_THE PROBLEM_. Retrieve every line of the data holding the word "dropdown".

====== EXCERPTED DATA

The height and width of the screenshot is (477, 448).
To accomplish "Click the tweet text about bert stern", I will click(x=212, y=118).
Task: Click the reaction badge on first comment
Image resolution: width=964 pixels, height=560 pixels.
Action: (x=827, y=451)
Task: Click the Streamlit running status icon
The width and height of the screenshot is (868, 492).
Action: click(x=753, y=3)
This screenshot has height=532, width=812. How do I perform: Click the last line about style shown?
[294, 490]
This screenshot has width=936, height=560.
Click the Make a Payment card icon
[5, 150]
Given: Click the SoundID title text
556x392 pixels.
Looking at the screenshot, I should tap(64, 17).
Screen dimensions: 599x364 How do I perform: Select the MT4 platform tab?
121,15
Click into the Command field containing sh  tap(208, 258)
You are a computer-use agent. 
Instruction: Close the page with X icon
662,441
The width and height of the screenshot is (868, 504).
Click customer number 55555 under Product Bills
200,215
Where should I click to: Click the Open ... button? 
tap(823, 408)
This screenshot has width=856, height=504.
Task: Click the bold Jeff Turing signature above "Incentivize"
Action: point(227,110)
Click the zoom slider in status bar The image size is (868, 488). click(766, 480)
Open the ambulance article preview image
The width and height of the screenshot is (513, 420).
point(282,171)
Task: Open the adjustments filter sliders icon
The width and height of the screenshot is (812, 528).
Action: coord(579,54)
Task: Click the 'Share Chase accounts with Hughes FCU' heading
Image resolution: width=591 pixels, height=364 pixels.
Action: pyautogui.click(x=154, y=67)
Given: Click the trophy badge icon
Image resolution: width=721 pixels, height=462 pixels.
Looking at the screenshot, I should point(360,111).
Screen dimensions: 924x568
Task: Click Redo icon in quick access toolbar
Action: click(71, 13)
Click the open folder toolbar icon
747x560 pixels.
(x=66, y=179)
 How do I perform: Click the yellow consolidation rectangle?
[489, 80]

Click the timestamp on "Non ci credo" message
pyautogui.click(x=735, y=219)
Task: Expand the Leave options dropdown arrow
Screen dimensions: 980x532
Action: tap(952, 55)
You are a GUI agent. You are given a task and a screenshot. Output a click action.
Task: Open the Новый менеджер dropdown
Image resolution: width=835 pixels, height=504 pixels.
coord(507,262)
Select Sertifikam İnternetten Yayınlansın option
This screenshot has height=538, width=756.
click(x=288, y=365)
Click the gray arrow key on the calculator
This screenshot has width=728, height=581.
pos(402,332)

============

_PROBLEM SOLUTION_.
Task: Expand the Leave options dropdown arrow
Task: Open the Новый менеджер dropdown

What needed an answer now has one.